_EXERCISE PROMPT_
Find the line with "Viewport: 610px width, 380px height." in the entries below. Repeat it, every following line, and the line with "Task: Click the Authorization shield icon", exactly and with nothing added.

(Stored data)

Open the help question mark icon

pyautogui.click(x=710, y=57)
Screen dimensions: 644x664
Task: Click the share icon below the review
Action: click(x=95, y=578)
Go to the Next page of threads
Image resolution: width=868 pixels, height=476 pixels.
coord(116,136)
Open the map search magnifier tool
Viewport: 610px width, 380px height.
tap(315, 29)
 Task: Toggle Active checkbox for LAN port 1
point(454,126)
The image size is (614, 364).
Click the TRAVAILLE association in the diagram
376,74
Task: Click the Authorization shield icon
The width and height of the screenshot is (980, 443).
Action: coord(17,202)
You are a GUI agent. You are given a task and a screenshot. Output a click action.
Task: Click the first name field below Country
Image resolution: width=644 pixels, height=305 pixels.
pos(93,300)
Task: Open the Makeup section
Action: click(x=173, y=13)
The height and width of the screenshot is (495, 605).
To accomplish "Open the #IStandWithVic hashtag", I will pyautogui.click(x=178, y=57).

...

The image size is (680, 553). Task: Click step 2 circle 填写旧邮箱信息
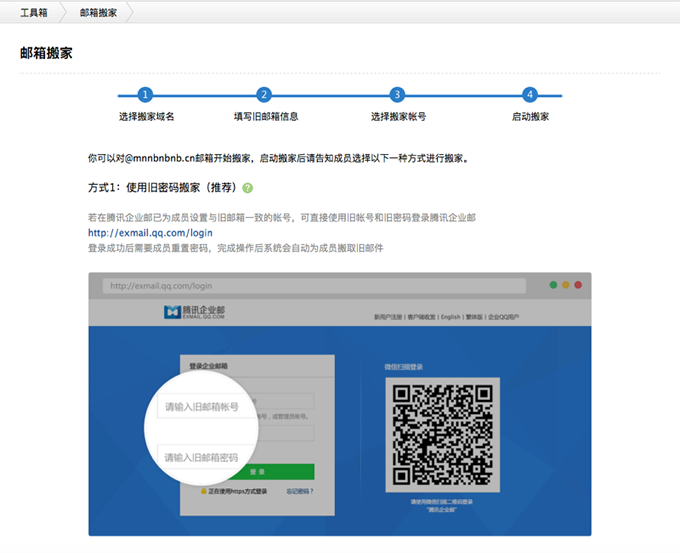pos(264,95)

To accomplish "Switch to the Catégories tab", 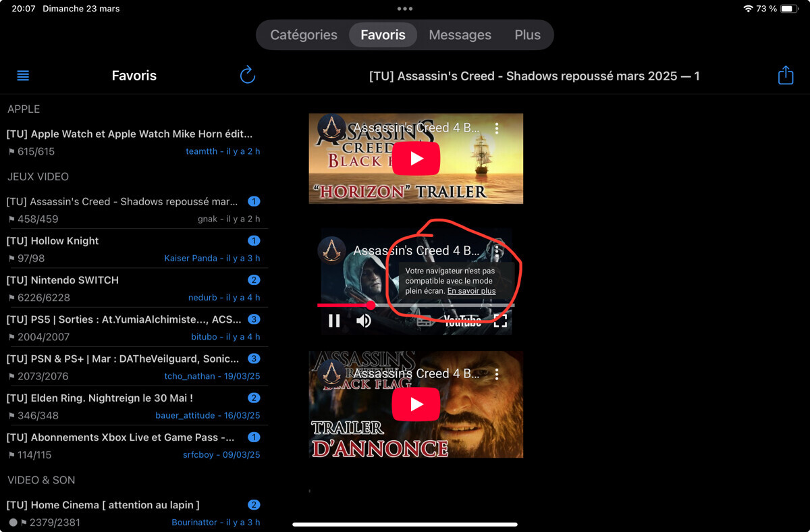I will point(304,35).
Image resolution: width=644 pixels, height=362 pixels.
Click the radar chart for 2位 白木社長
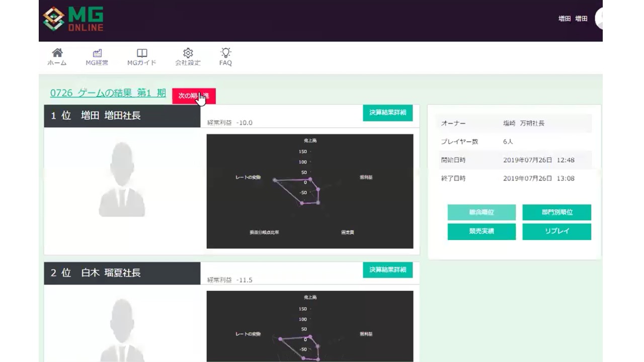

_ANSWER TO THIS PROBLEM_
Viewport: 610px width, 380px height.
tap(315, 29)
 Task: Toggle Active checkbox for LAN port 1
point(454,126)
The image size is (614, 364).
Click the TRAVAILLE association in the diagram
376,74
Task: Click the Authorization shield icon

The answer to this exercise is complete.